Cross-checking is a second-pass verification: for each extracted entity we pass its cited phrases back to the model and ask whether the entity is genuinely supported. Items rejected in this pass are removed. This is designed to increase precision without reducing recall — since no new items are added.

Results: PERSON Entity Extraction

We evaluated 604 PERSON extractions for Claude, 784 for GPT-5.4, and 793 for Gemini 3 Pro across all documents.

PERSON entity precision: raw vs cross-checked across all documents

Precision

Model	Raw weighted	Raw strict (=5)	Checked weighted	Checked strict
Claude Sonnet 4.6	95.3%	79.1%	98.4%	93.4%
GPT-5.4	95.8%	90.8%	98.3%	91.6%
Gemini 3 Pro	98.0%	91.4%	97.4%	88.7%

Gemini starts highest. Its raw weighted precision of 98.0% is the best of the three, and its raw strict precision (91.4%) is also very strong. Notably, cross-checking barely changes Gemini’s score — it drops slightly to 97.4% weighted. Gemini trusted its own initial extractions, and that trust was largely warranted.

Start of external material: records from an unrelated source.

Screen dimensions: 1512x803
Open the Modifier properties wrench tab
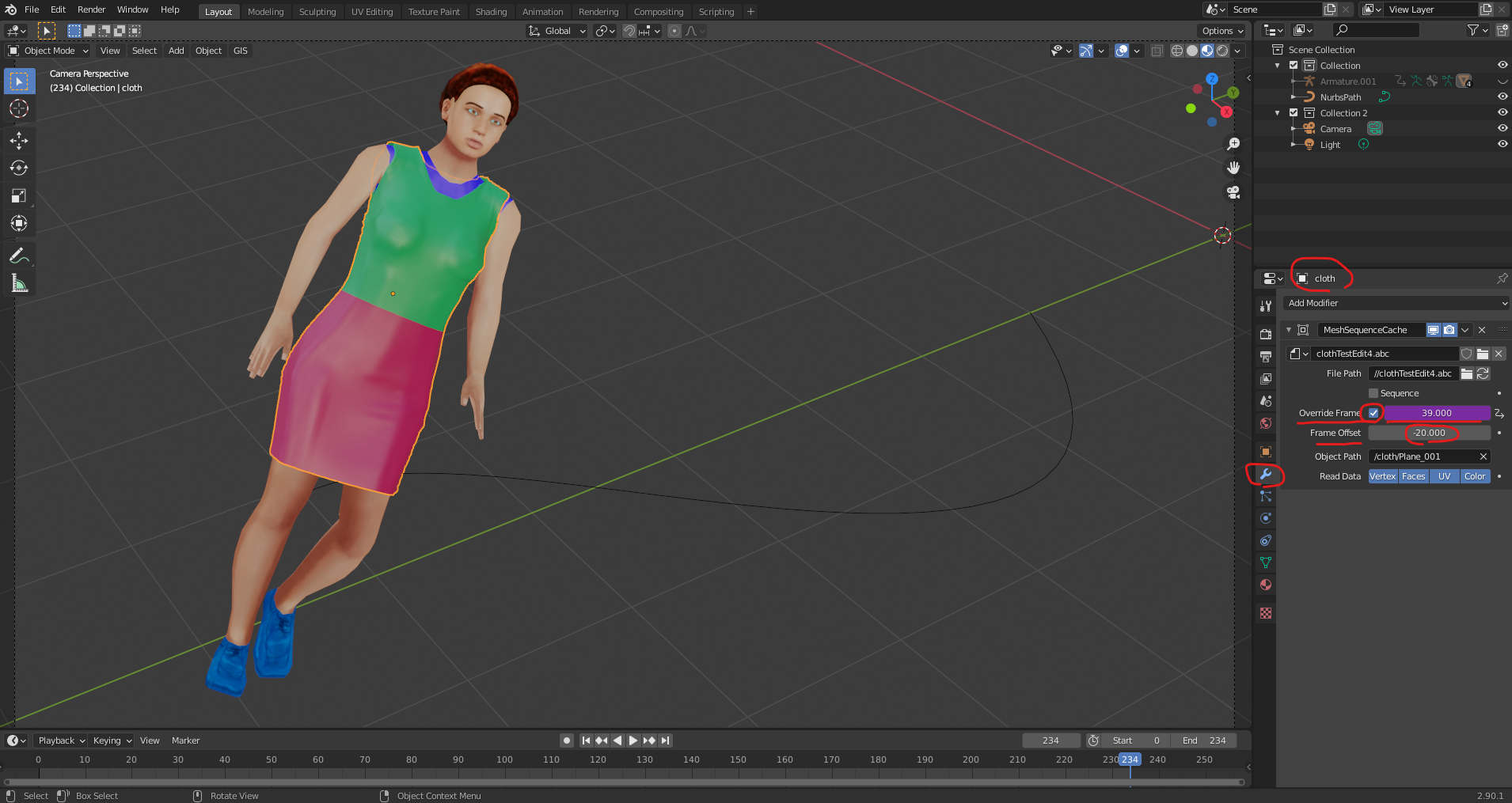1266,475
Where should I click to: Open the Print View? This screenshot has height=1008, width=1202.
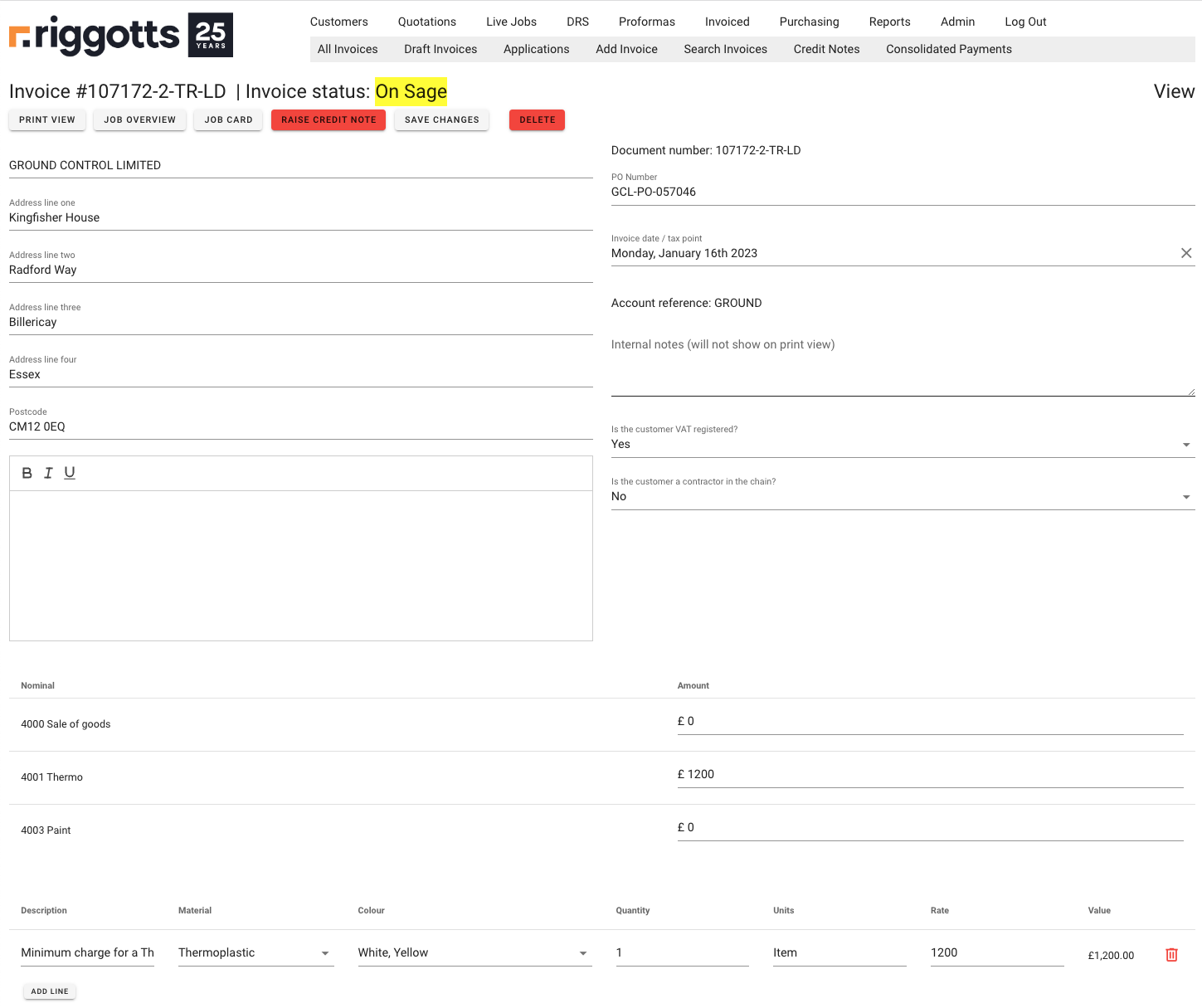(47, 120)
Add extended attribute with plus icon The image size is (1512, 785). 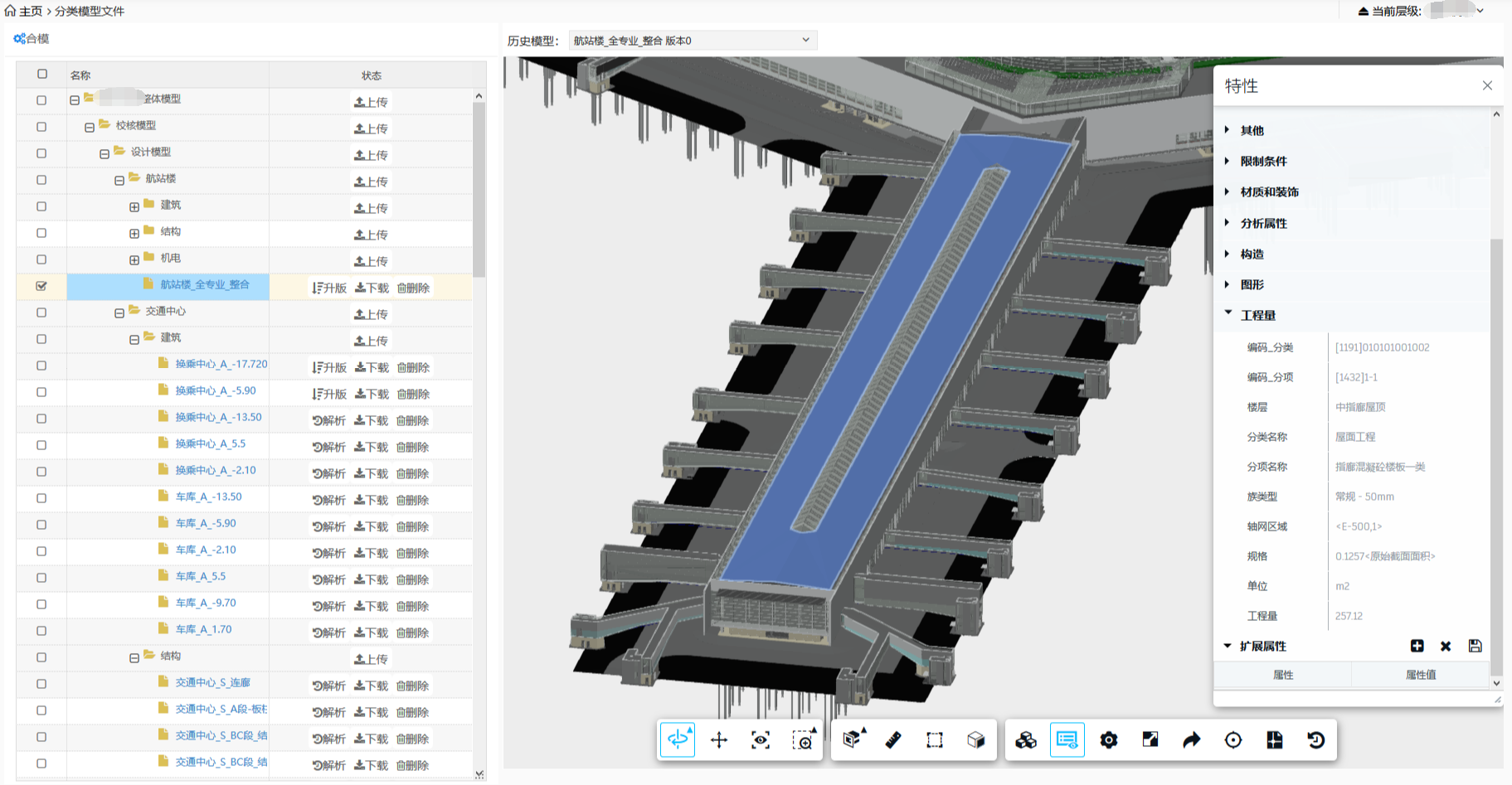(1417, 646)
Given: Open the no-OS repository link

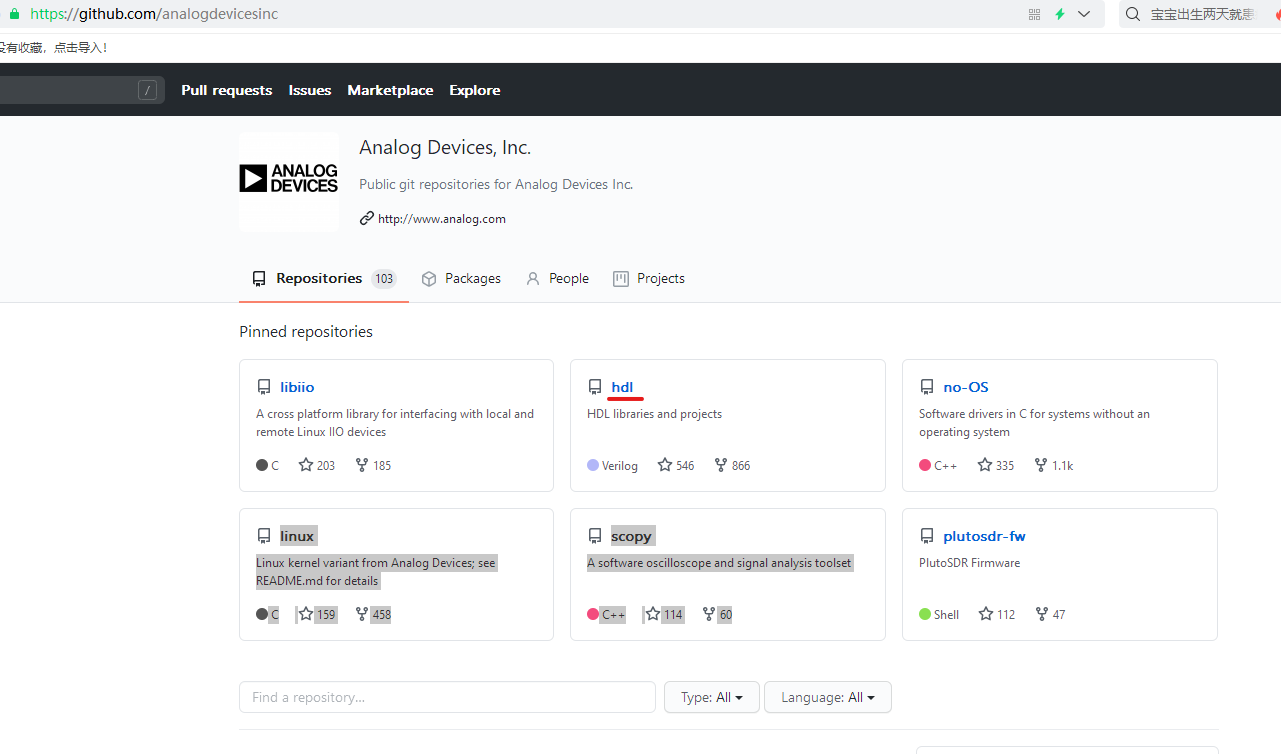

Claude improves the most from cross-checking. Claude’s raw strict precision — the fraction of PERSON extractions that are exact matches — is 79.1%, the lowest of the three models. After cross-checking, it reaches 93.4%: a +14.3 percentage point improvement. Claude extracts conservatively but benefits substantially from the verification pass.

GPT-5.4 sits in the middle on raw precision (95.8% weighted, 90.8% strict) and improves modestly to 98.3% weighted after cross-checking.

Hallucination Rates

Model	PERSON hallucinations (raw)
Claude Sonnet 4.6	0.3%
GPT-5.4	2.7%
Gemini 3 Pro	0.3%

Hallucination — extracting a named person that does not appear in the source document at all — is rare but not zero. Claude and Gemini each hallucinate roughly 0.3% of PERSON entities. GPT-5.4’s rate is nearly nine times higher at 2.7%: across 784 extractions, that is approximately 21 invented people. Cross-checking eliminates essentially all of these, reducing GPT’s hallucination rate to near zero.

The most common form of hallucination we observed is not a completely fabricated name: it is an author or researcher referenced in a citation who is mentioned in the document but not as a substantive participant in the text. GPT tends to extract these peripheral references as full PERSON entities; Claude and Gemini are more selective.

Which Model Should You Use for PERSON Extraction?

The right answer depends on what you are optimising for.

If you want zero hallucinations and are willing to apply cross-checking: Claude or Gemini. Both have raw hallucination rates of 0.3%, and after cross-checking Claude reaches the highest strict precision (93.4%). Claude’s substantial improvement from cross-checking means the verification step is worth the additional API cost.

If you want the highest raw precision without any post-processing: Gemini 3 Pro. At 98.0% weighted and 91.4% strict, it produces the cleanest raw output. Cross-checking is optional for Gemini in a way it is not for Claude.

If you want maximum coverage and are comfortable filtering: GPT-5.4. It extracts more people (784 vs 604 for Claude on the same corpus), with the broadest recall. The 2.7% hallucination rate is manageable with a cross-check pass, which brings the noise to near zero and keeps precision above 98%.

A Note on Methodology

These results are based on eight documents across four domains (literary, scientific paper, biomedical, encyclopedic). Precision is scored by Claude Sonnet 4.6 acting as evaluator — a known limitation, as Claude may be more generous to its own extractions. Recall is measured against the union oracle, which systematically favours the model with the most extractions. Human annotation of a ground-truth reference set is planned for a subsequent study.

All code, results, and the full evaluation corpus are available at github.com/scidonia/ExtractionEval.